Speaking of characters, for the first time in a Persona game, I actually disliked some of the main characters in this game. Persona 3 and 4 were astonishingly good at characters, to the point where even if I disliked a character, it was just because they were the type of person I don't get along with in real life. The main casts of both games felt like real kids, kids that I might have been friends with if I had spent more time in high school getting out instead of playing video games. In Persona 5, an alarming number of the Phantom Thieves felt utterly dispensable to me, which is a crying shame. This is perhaps the biggest blight on this game's complexion to me.

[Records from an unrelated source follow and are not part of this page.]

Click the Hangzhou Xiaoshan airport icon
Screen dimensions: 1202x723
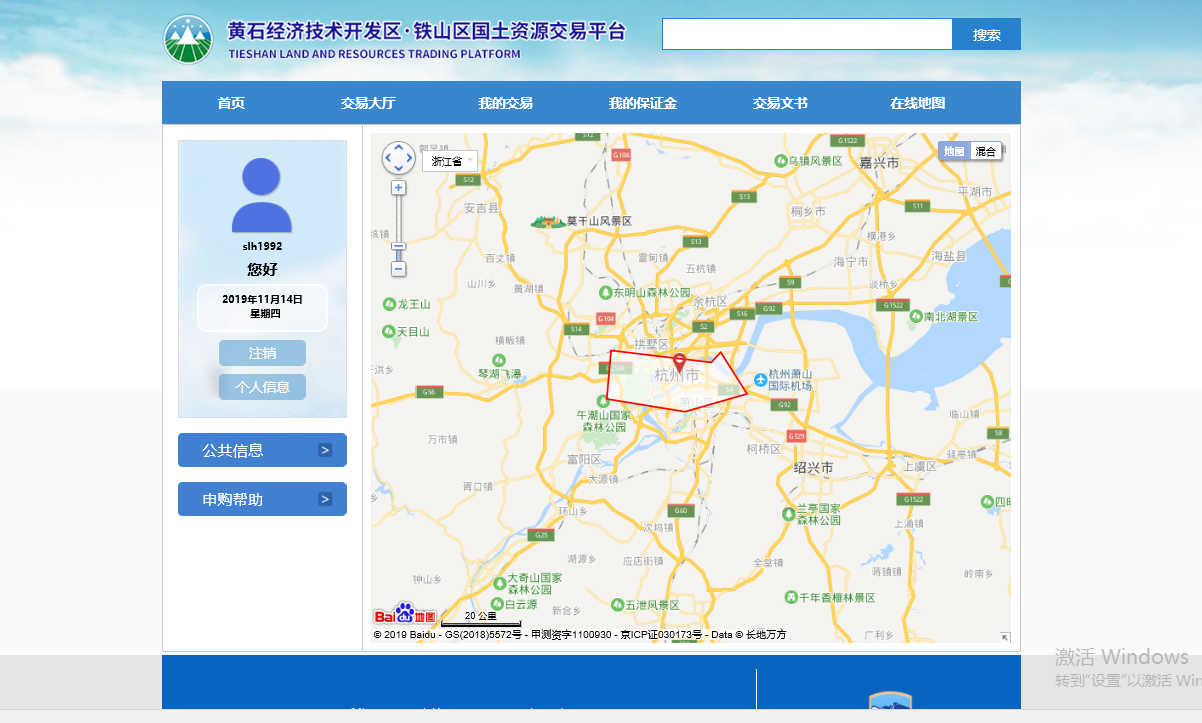click(761, 379)
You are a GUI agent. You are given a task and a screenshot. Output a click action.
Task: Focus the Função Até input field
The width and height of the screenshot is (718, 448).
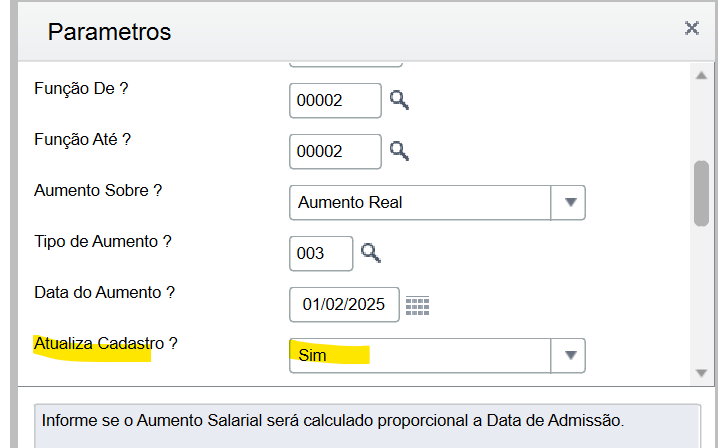335,151
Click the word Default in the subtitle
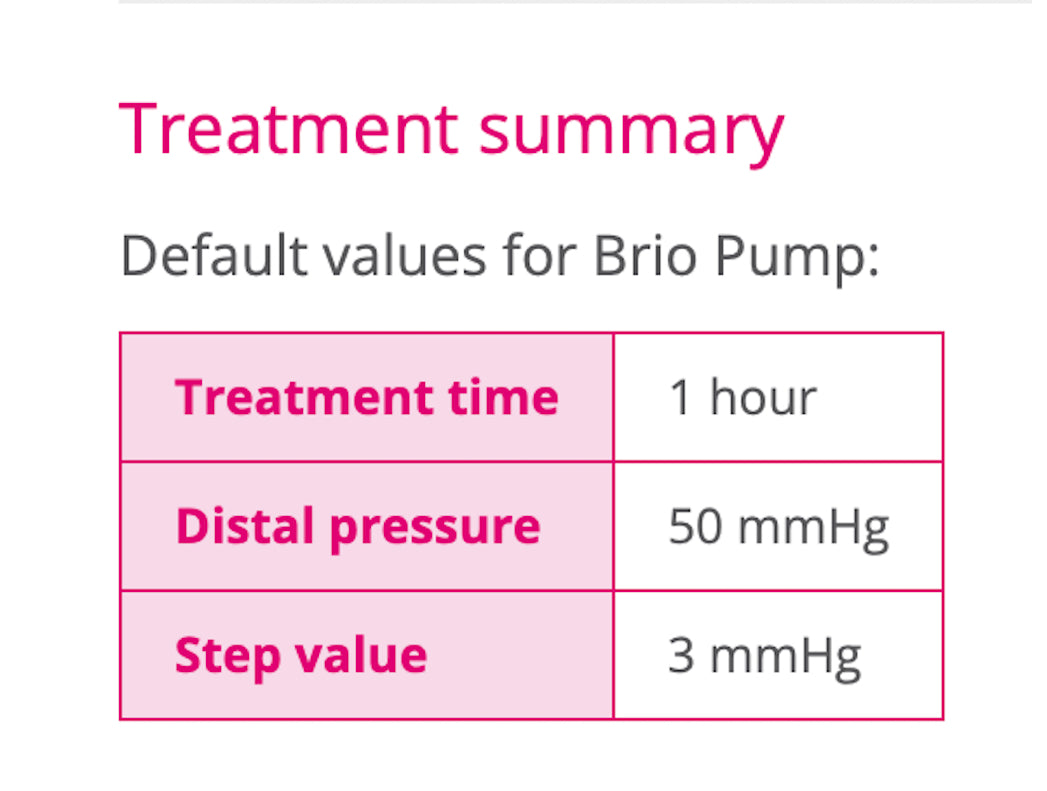 [214, 254]
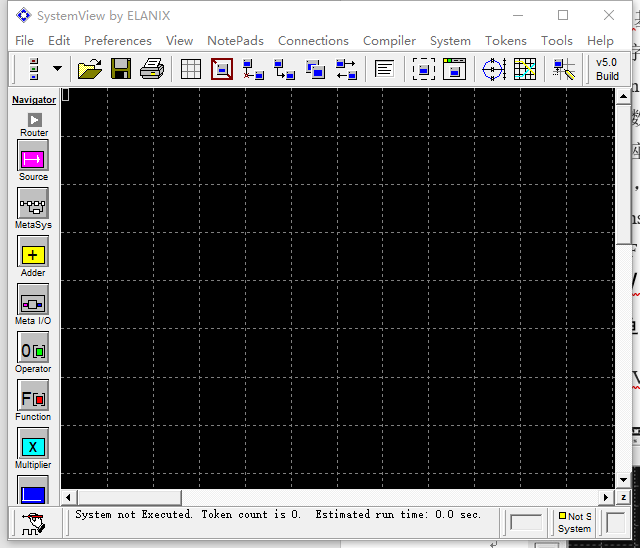This screenshot has width=640, height=548.
Task: Pick the Adder token icon
Action: [x=33, y=254]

One last issue I had, sadly, is the localization. I want to make it perfectly clear that I have nothing but respect for everyone at Atlus USA for taking on such massive projects as they do, and delaying the North American version of this game fully aware of the Internet backlash they'd incur. I'm certain they care about delivering a quality product and take pride in what they do, which makes me all the more uneasy to say that I didn't like this game's translation. I don't speak Japanese, but I do speak English, and people in this game kinda don't talk like people do. It's like everybody in this game has one inflexible way of saying something, which definitely feels like a translation from Japanese that wanted to be "accurate" without taking the liberties that a good translation actually MUST take in order to translate the spirit - not just the words - of the original. Persona 3 and 4 have great localizations, and while those were done many years ago, it's still sad that I look at a couple of PS2 games and then look at Persona 5 and see it as a step backwards. I think Atlus USA were scared of taking liberties because anime fans seem to actually prefer these kinds of stilted, so-called "accurate" translations. For my money, it makes people sound like robots. Persona 3, in contrast, made the actual robot character sound too human!
I've spent a long time talking about problems I had with Persona 5, but it's because I care. I'm long-winded when it comes to things I love, and I love Persona. Like I said much earlier, new fans of the series are being made with this game, and I think that's wonderful. Persona 3 and 4 are not perfect either (... okay, Persona 3 is), but they are extremely tough acts to follow, and Persona 5 is a worthy successor for a new generation. I recommend it to anyone looking for an RPG of truly epic length and ambition.